When debugging a live issue, run journalctl -u myapp -f --since "10 min ago". The -f flag follows new lines in real time like tail -f, and --since trims the backlog to the window you actually care about — you see the crash, the restart, and every log line in between, without scrolling through a week of history.
Supervisor shines when one app needs a fleet of identical workers — eight Laravel queue consumers, four Node workers draining the same Redis list. Where systemd manages one unit per service, Supervisor's numprocs directive stamps out N copies from a single config block, and supervisorctl gives you one command surface for the whole group:
That restart queue-worker:* line is why deploy scripts love Supervisor — one command cycles all eight workers onto the new code. If your server runs on CloudStick, this whole layer lives in the dashboard: the Supervisord Management section lets you add a program, set its command, user, and process count, and restart it with a click — Laravel queues and Node workers stay alive without opening an SSH session, and the config it writes is exactly the kind shown above.
PM2 is a process manager built specifically for Node.js, and for Node apps it earns its place with features the generic tools lack: cluster mode forks one process per CPU core behind a shared port, pm2 reload cycles them one at a time for zero-downtime deploys, and pm2 monit gives a live CPU and memory view per process. pm2 start app.js -i max, pm2 save, and pm2 startup (which generates a systemd unit so PM2 itself survives reboots) is the standard trio.
So which rung do you stand on? Use & or nohup only for throwaway tasks you will check within the hour. Use tmux when you need to watch a long interactive job and survive a dropped connection. Use systemd for anything that should be part of the machine — one service, one unit file, journald logging, starts at boot, no extra software. Use Supervisor when an application owns a fleet of identical workers you want to manage as a group, or when your control panel manages Supervisor for you. Use PM2 when the app is Node and you want cluster mode and zero-downtime reloads without writing them yourself. These layers also stack: PM2 and Supervisor are themselves started by systemd, which is the only thing the kernel actually launches.
Managing processes starts with seeing them. ps aux is the raw census — every process, its user, PID, CPU, and memory — and piping it through grep finds the one you care about: ps aux | grep node. systemctl list-units --type=service --state=running shows the systemd view: every service currently up, which is usually the more useful question than "every process". And htop (sudo apt install htop) gives you the live, sortable version — press F6 to sort by memory and the leaking worker is at the top of the screen. Add supervisorctl status and pm2 ls for the layers those tools own, and you can account for everything the server is doing in under a minute.

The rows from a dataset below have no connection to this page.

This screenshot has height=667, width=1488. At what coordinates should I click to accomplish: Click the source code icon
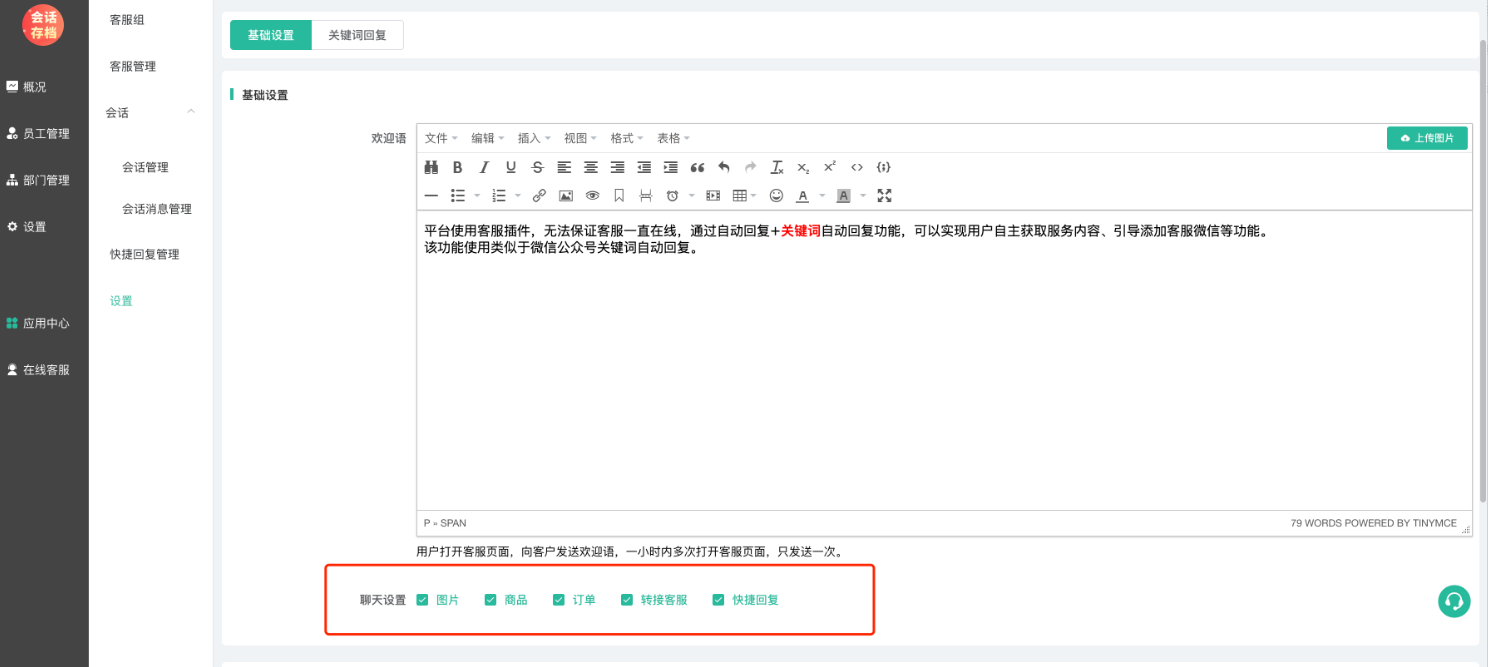click(x=857, y=167)
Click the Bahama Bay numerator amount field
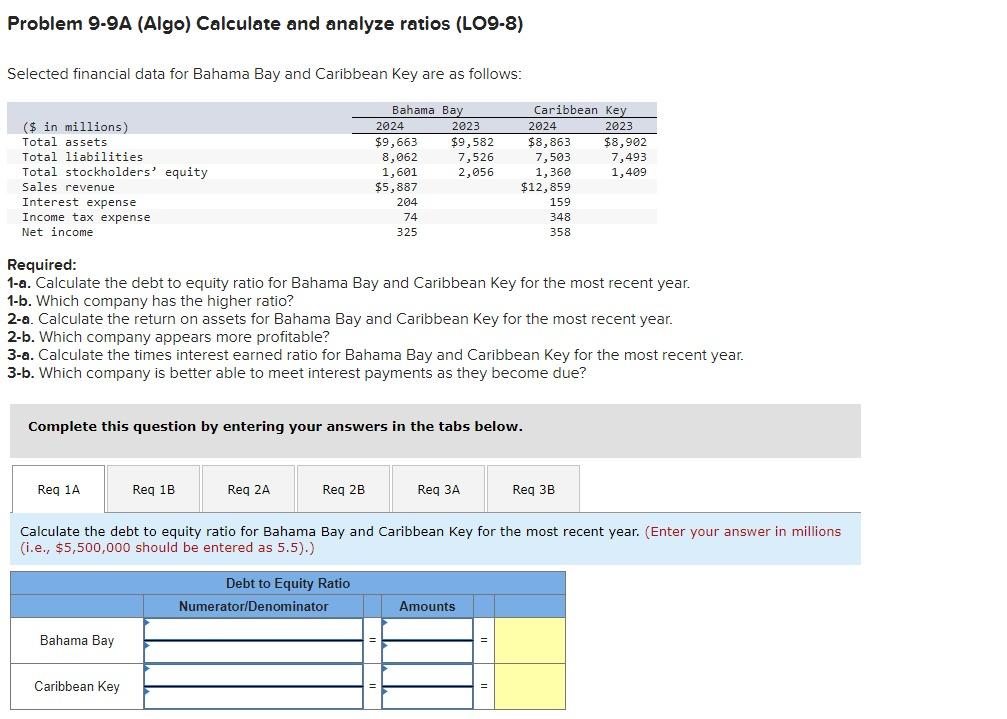 (428, 628)
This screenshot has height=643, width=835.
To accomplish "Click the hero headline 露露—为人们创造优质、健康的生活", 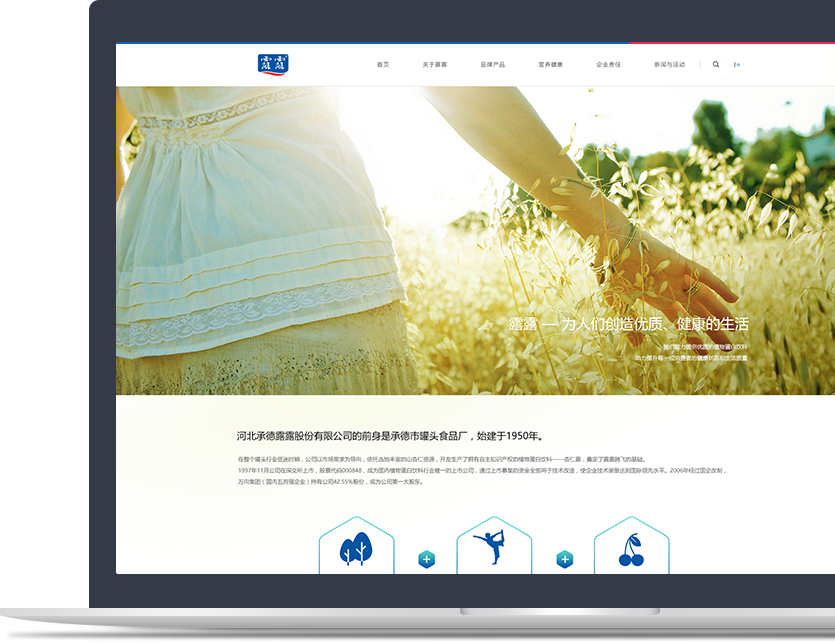I will click(x=628, y=325).
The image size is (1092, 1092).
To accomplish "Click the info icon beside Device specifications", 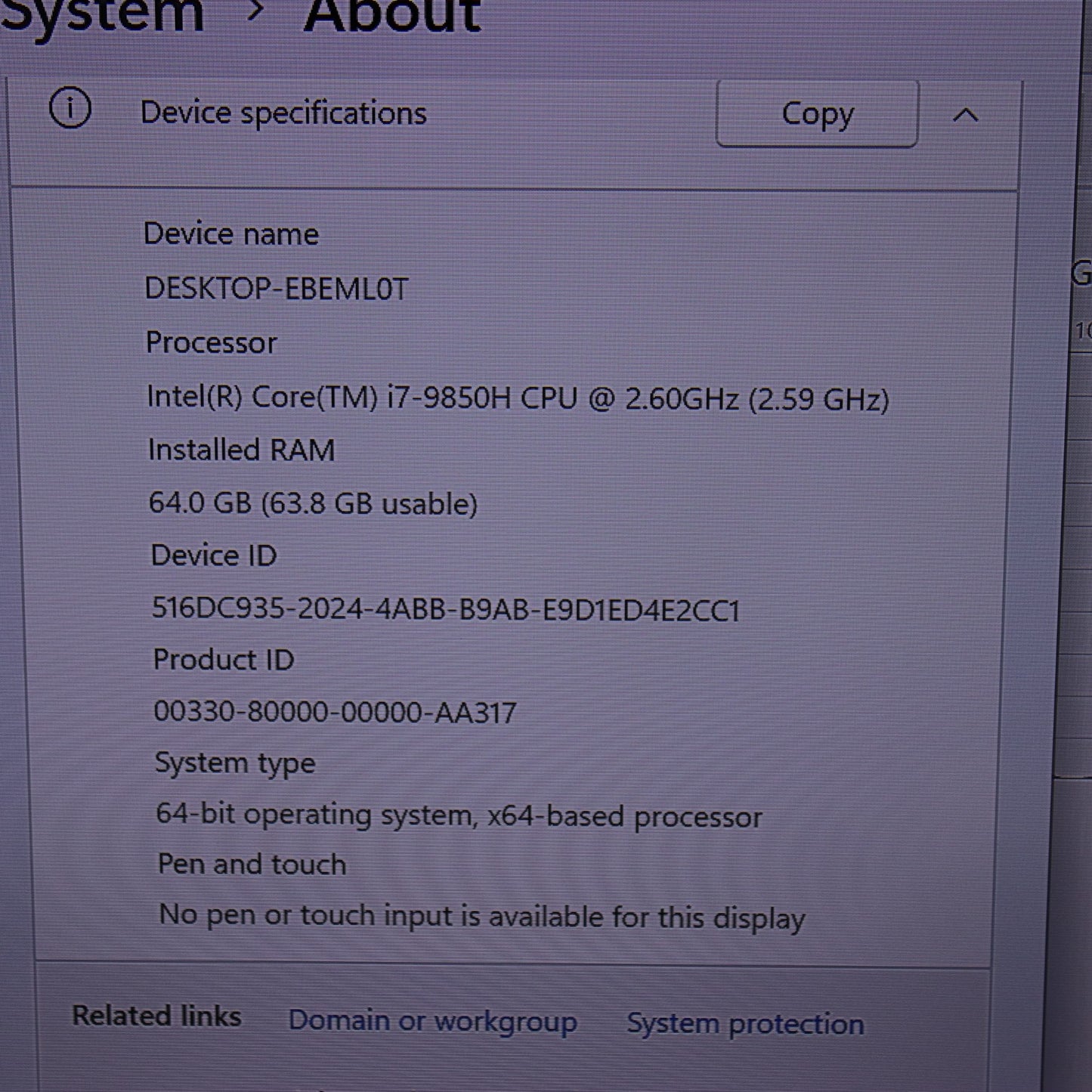I will tap(70, 113).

The practical next step: pick the one process on your server that is still running under nohup or inside a forgotten tmux session, and promote it. Write the ten-line unit file, systemctl enable --now it, and confirm the crash-recovery actually works — kill the PID and watch systemctl status show it running again with a new one. Then do the same for your queue workers under Supervisor. An hour of this converts "the app is down and nobody knows why" into a service that restarts itself and a journal that tells you what happened — which is the entire point of the ladder.